Diabetic Without Insulin
Why Type 1 Diabetic Jan L. No Longer Needs Insulin
Jan was diagnosed with Type 1 Diabetes when she was a teenager. But after years of easily managing her disease, she realized when she entered medical school that she could no longer feel the symptoms of low blood sugar. "Testing numerous times a day saved me. I would catch myself with a blood sugar of 28, and yet felt almost nothing ."
While looking for place to volunteer, Jan came across the work being done by Dr. Jose Oberholzer. She first dismissed the possibility of a transplant due to the side effect of immunosuppression (which is a reduction in the efficiency of the immune system) but after meeting with Dr. Oberholzer, Jan agreed to have an islet (which is a cluster of insulin-producing cells) transplant. It was a breakthrough procedure designed to prevent many of the devastating effects of long-term Type 1 diabetes.
Jan received her transplant in 2011 and continues to be symptom-free of diabetes, considering she hasn't required an insulin shot since then. The young doctor is now finishing her medical residency. "I can't imagine how I would have survived the intense schedule and work load if I was suffering from low blood sugar. I am incredibly thankful and words are not enough. I can only hope that others realize the magnitude of this procedure and support the efforts to cure diabetes." Jan has said in regards to the procedure.

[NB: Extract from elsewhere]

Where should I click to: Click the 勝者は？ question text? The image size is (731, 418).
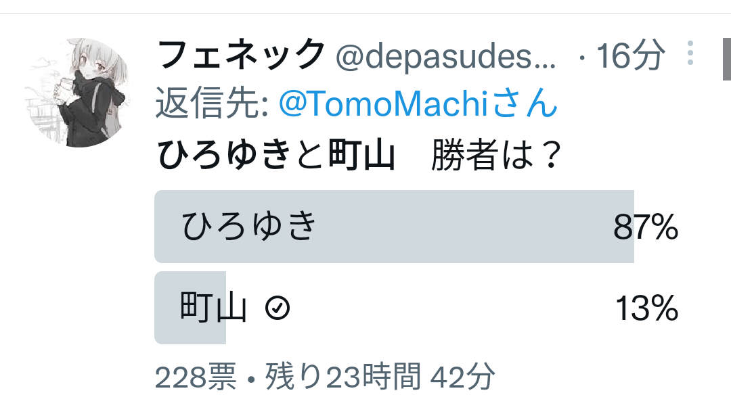(496, 155)
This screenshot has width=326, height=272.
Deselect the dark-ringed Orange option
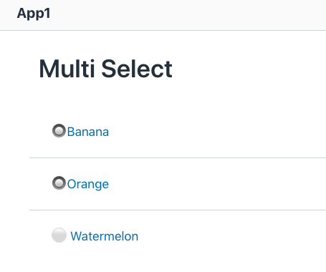[x=59, y=183]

Dr. Jose Oberholzer has established in record time a first-class human islet isolation and transplantation program. In his first clinical trial, 10 of 10 diabetic patients who received islet cell transplants achieved insulin-independence. Islet cell transplantation offers promise of a cell-based, functional cure for diabetes. Transplanted islet cells quickly begin to act as insulin factories, allowing recipients to live insulin-free. By placing the islet cells in protective capsules, there is hope that transplant recipients will not need immunosuppressive drugs to prevent rejection. Future research to prove these concepts will pave the way for widespread clinical application of a cell-based cure for diabetes. The research is now focused on overcoming the remaining obstacles to islet transplantation.

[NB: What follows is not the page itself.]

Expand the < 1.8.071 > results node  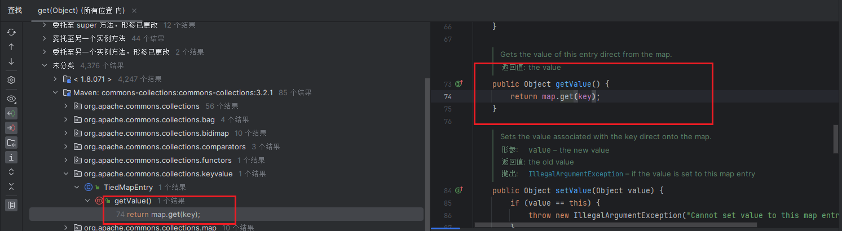(x=55, y=79)
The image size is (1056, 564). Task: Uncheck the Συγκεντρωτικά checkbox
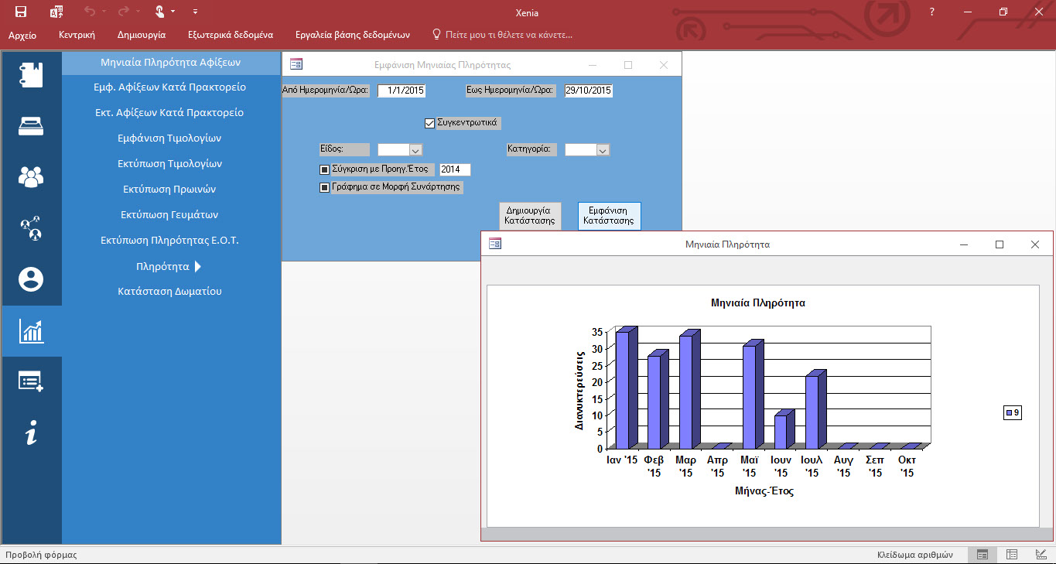click(430, 123)
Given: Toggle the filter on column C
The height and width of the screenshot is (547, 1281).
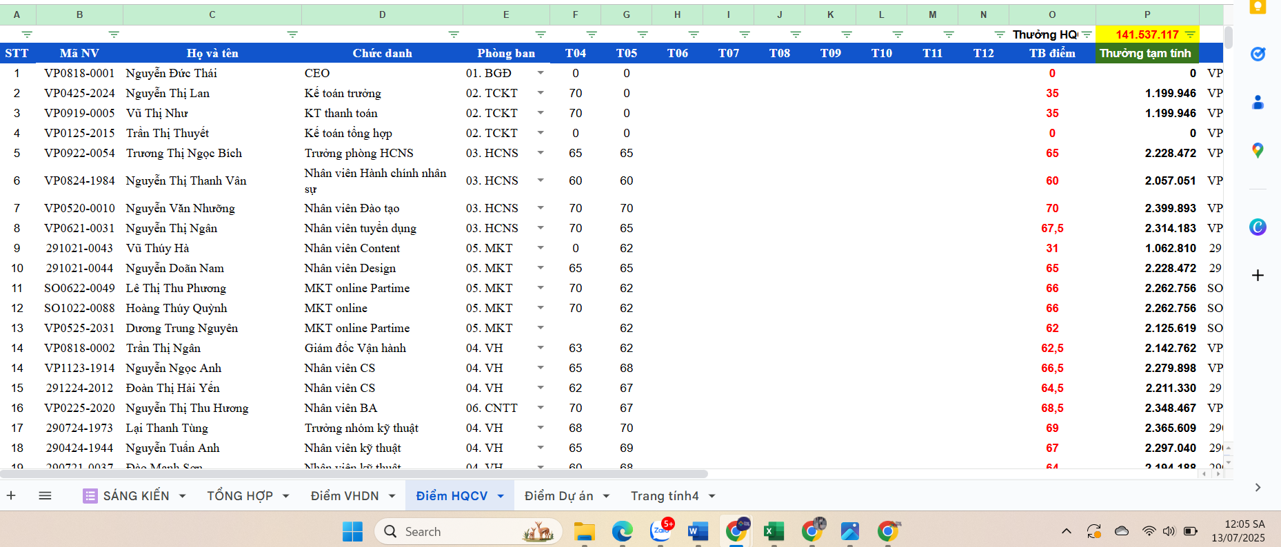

Why is this important? In the last 20 years, a vast amount of scientific knowledge has been gathered about how insulin-producing cells develop, function and survive in the normal human body and how they become compromised and destroyed in diabetic patients. In recent years, interest in diabetes has intensified because it is nearing epidemic proportions: in 1985 there were 30 million diabetics; today that number has rocketed to more than 194 million. By 2025, diabetes is likely to affect 300 million people worldwide.